Device : Quadro M1000M with 5.0 capability

I implemented Pinned Memory(Page-Locked) and mapped memory methods. Timing difference is negligible.

Allocate memory during initialization( Host) - only once - So didn’t profile this part
Fill data into allocated buffer (Host) - 1ms( 1024 x 640 buffer)
Transfer data to device and kernel operation - 1ms for transfer
use Host buffer on the CPU side - 3 ms

Device : Drive Px2(dGPU) with 6.1 capability

I implemented Pinned Memory(Page-Locked) and mapped memory methods. Timing difference is negligible.

Allocate memory during initialization( Host) - only once - So didn’t profile this part
Fill data into allocated buffer (Host) - 3ms( 1024 x 640 buffer)
Transfer data to device and kernel operation - 1ms for transfer
use Host buffer on the CPU side - 54 ms

same code for the pinned memory increases overall CPU run time drastically.
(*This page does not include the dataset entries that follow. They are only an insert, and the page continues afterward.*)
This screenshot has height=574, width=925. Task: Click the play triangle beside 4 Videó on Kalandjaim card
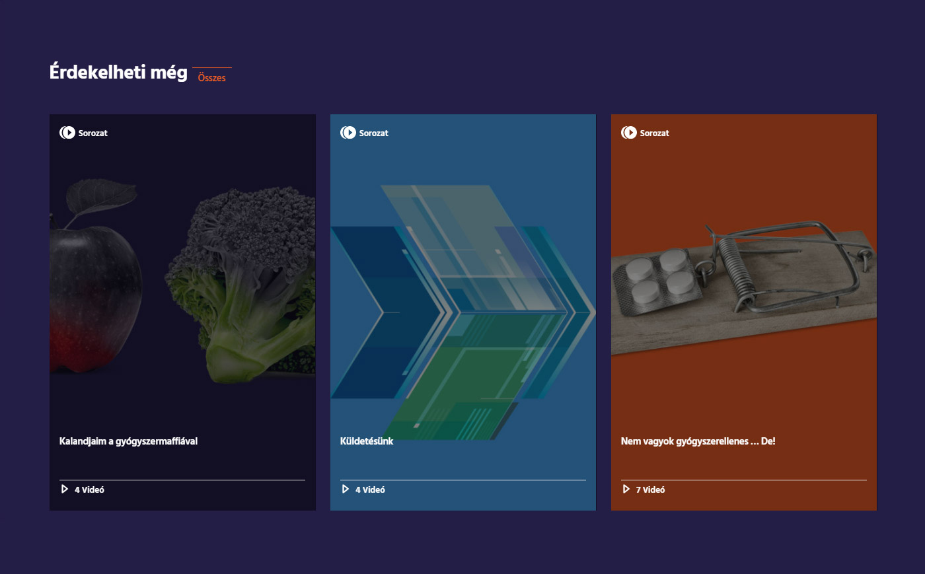65,489
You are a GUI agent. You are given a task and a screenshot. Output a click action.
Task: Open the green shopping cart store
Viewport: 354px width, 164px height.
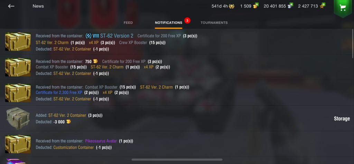[x=343, y=8]
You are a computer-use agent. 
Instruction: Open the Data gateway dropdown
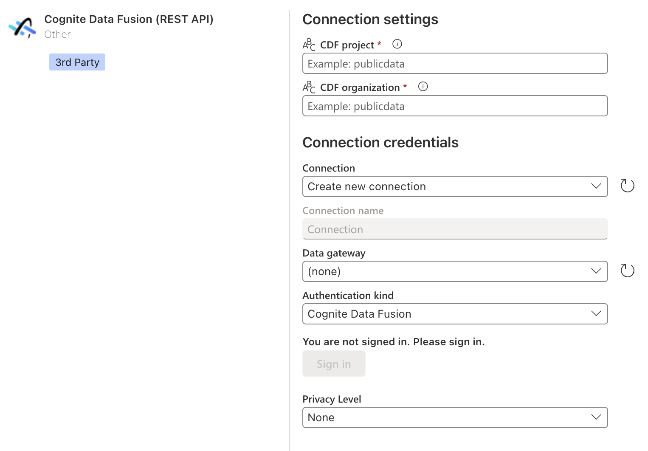click(x=455, y=271)
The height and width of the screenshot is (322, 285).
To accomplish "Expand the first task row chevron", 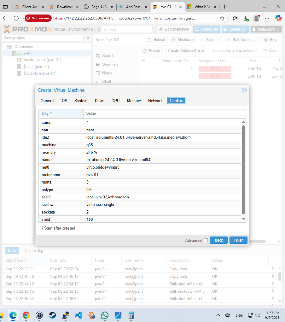I will 273,269.
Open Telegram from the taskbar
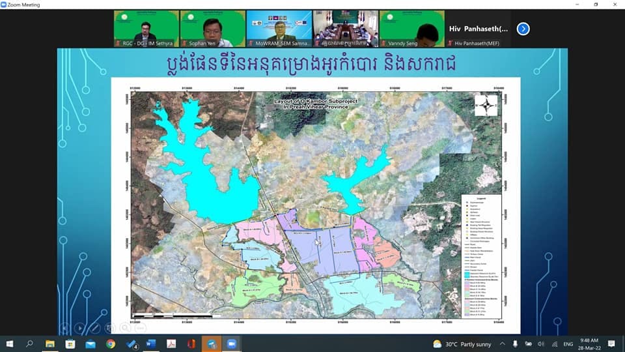 [212, 344]
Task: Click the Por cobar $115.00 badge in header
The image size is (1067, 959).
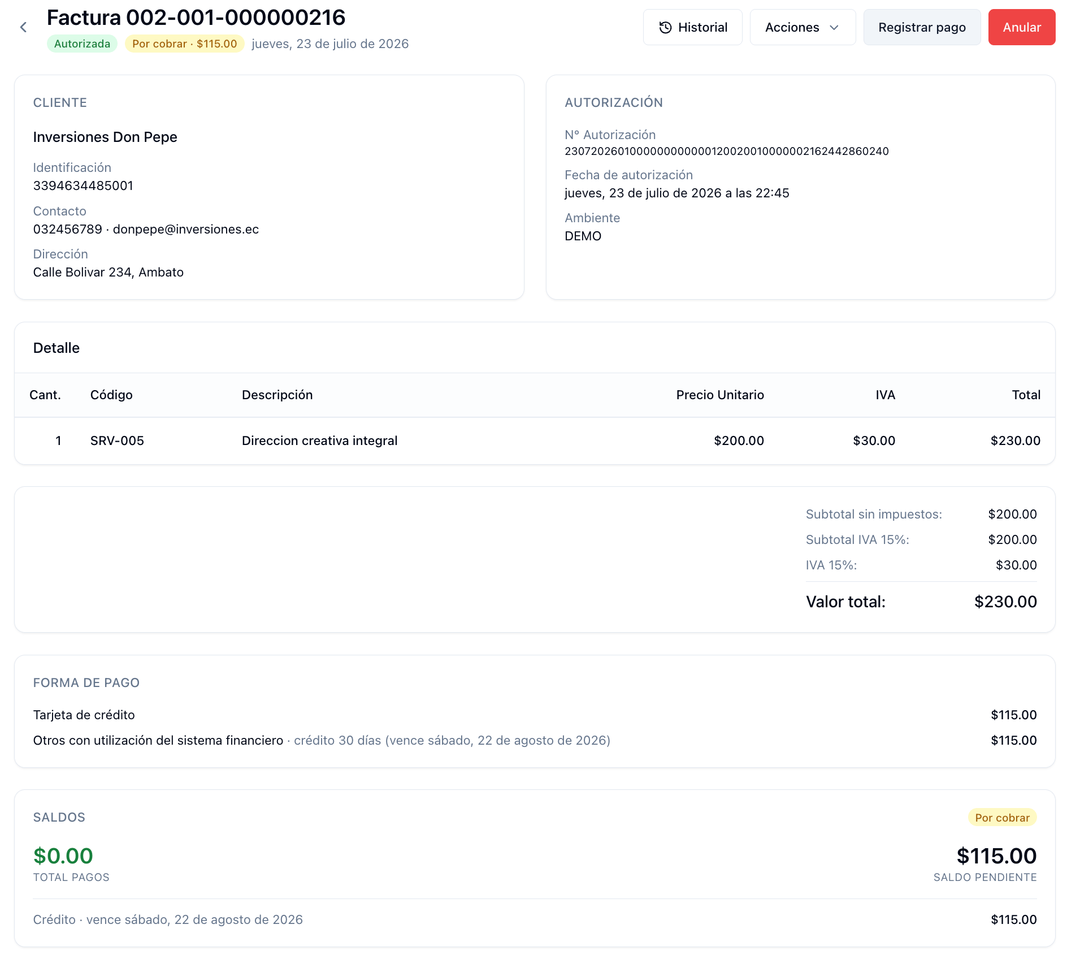Action: [184, 44]
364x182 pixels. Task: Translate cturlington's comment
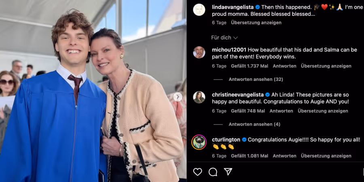click(326, 156)
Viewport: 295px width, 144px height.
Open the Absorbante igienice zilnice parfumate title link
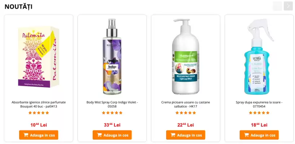pos(39,104)
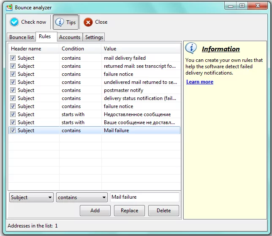Open the Learn more link

[200, 82]
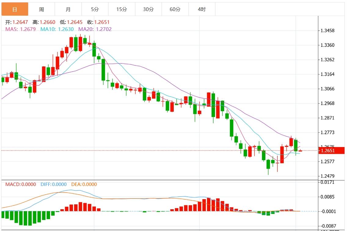Click the 0.0171 MACD axis label
Viewport: 347px width, 231px height.
click(x=327, y=182)
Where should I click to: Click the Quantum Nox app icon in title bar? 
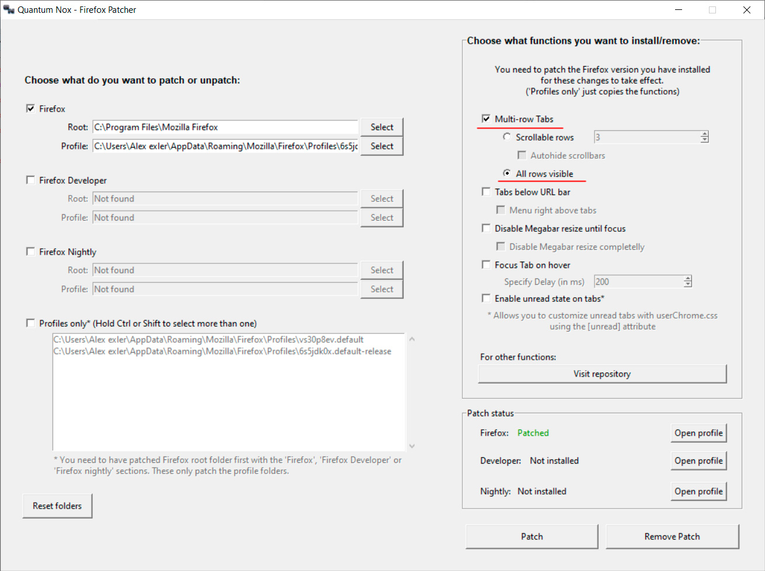pos(9,10)
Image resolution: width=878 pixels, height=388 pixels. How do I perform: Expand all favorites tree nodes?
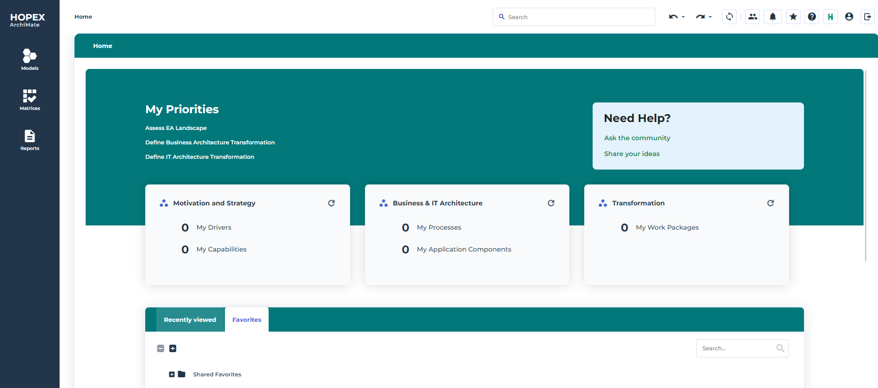[173, 348]
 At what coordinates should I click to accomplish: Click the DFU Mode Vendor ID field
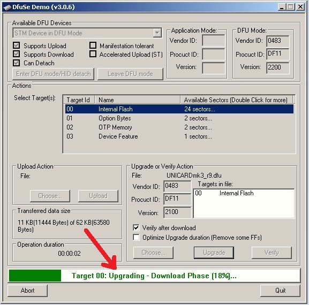click(x=277, y=41)
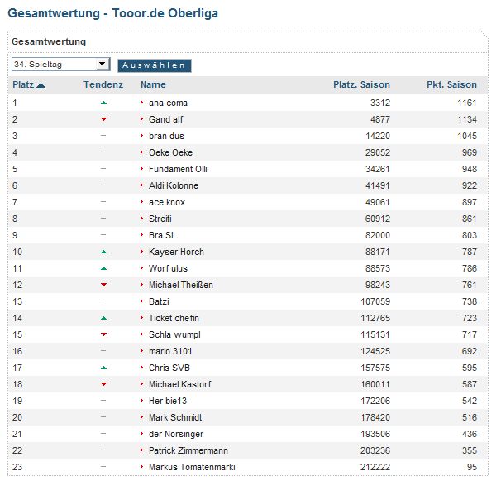Click the player link Ticket chefin
This screenshot has height=486, width=501.
[x=174, y=318]
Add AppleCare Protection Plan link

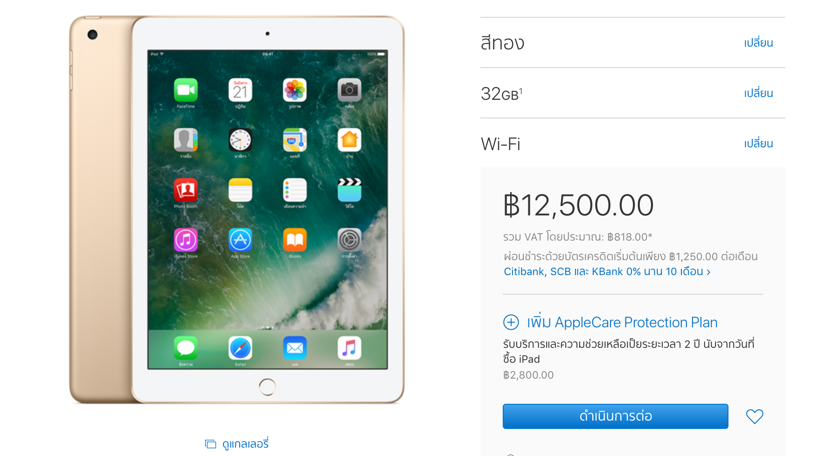[x=622, y=322]
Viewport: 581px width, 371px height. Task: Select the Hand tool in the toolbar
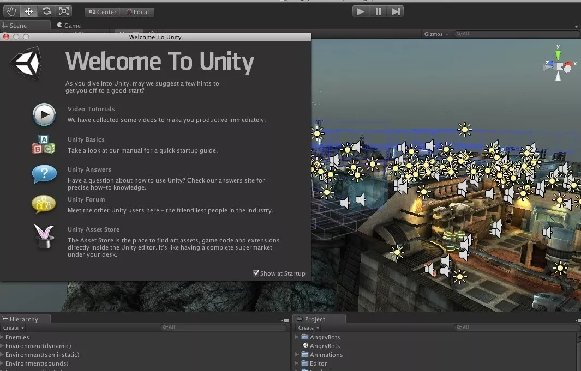(11, 11)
Note: CUDA device flag is set during initialization for mapped memory

Please let me know the missing part of my implementation.

SivaRamaKrishnaNV · February 28, 2018, 12:14pm

Dear krishnan.purusotama,
Pinned memory is not cached on CPU on Tegra devices with no IO coherence. So you would notice a drastic increase in CPU time.

krishnan.purusothaman · February 28, 2018, 12:19pm

Thanks for the reply. This means we can’t manipulate the pinned or page locked buffers on CPU side. is there any way to enable Cache? like compiler option ?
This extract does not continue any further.